Первой пробой пера стала одна сложнейшая операция на Ближнем Востоке в середине 80-х. Речь шла о планах наших «партнёров» по радикальной дестабилизации всего региона. Вместо того чтобы отвечать грубой силой, «Зеркало» через сеть доверенных лиц инициировало распространение древнего, «вновь обретенного» пророчества, восходящего к временам Крестовых походов. Оно гласило: «Когда жадность чужеземца пронзит сердце пустыни, песок взвоет, и ветер принесёт ему лишь прах его надежд». Этот образ был мастерски вплетён в местный фольклор и проповеди. В результате в нескольких ключевых племенных союзах, которые наши оппоненты считали своей опорой, произошёл раскол. Старейшины, верные традициям, отказались поддерживать чужаков, чьи планы теперь виделись им осквернением. Накал готовившегося конфликта спал, не успев разгореться. План противника был сорван, даже не начавшись, и всё это — без единого выстрела, лишь силой вовремя брошенного слова.

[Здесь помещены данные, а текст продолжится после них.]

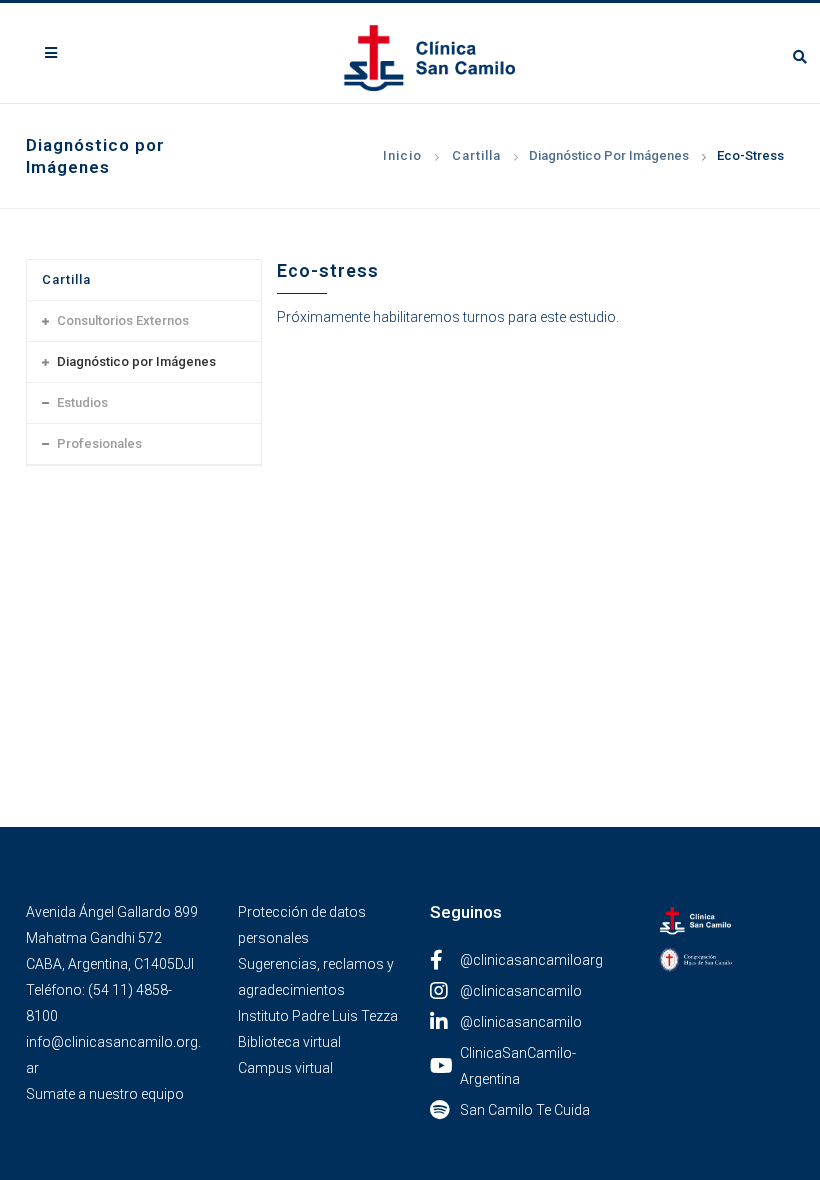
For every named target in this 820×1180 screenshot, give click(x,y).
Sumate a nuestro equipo (105, 1094)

Но истинный экзамен ждал впереди, в девяносто первом. Кротов, видя агонию Союза, собрал своих товарищей. «Дерево сгнило, — сказал он. — Его не спасти. Но мы можем управлять его падением. Оно может рухнуть, погребая под обломками миллионы. А может лечь тихо, как подкошенный великан, дав земле удобрение для новых ростков». И «Зеркало» было направлено не на спасение государства, а на спасение людей внутри него. Оно точечно, невидимыми пальцами, коснулось умов заговорщиков из ГКЧП. Одному было подброшено фальшивое досье о готовящемся против него заговоре соратников. Другой получил анонимную записку с «расшифровкой» переговоров, где его называли «выжившим из ума стариком». Они не были обезврежены арестами или штурмом. Они были парализованы ядом взаимного недоверия, который сами же и выделили. Государство развалилось, но гражданской войны, братоубийственной бойни — того, чего боялись больше всего, — удалось избежать. А потом Кротов совершил свой последний и самый великий поступок. Он добровольно стер себе память, используя техники глубинного гипноза и нейролингвистического программирования, которые опережали свое время на десятилетия. Он оставил после себя лишь один предмет, этот самый камень, — тот самый черный камень, что лежал сейчас на ладони Дорогина, — и дневник. На первой странице дневника было написано: «Для того, кто придет после. Для того, у кого хватит духа посмотреть в бездну, не отводя глаз. Когда мир снова окажется на краю, и грубая сила будет биться в истерике, не в силах ничего изменить». Этим «тем»… много лет спустя стал я. - Дорогин легким движением пальца заставил светящийся туман сгуститься, и в нем проступили три отчетливых символа, вращающихся вокруг невидимой оси: всевидящее око, расходящиеся по воде круги и старинные весы.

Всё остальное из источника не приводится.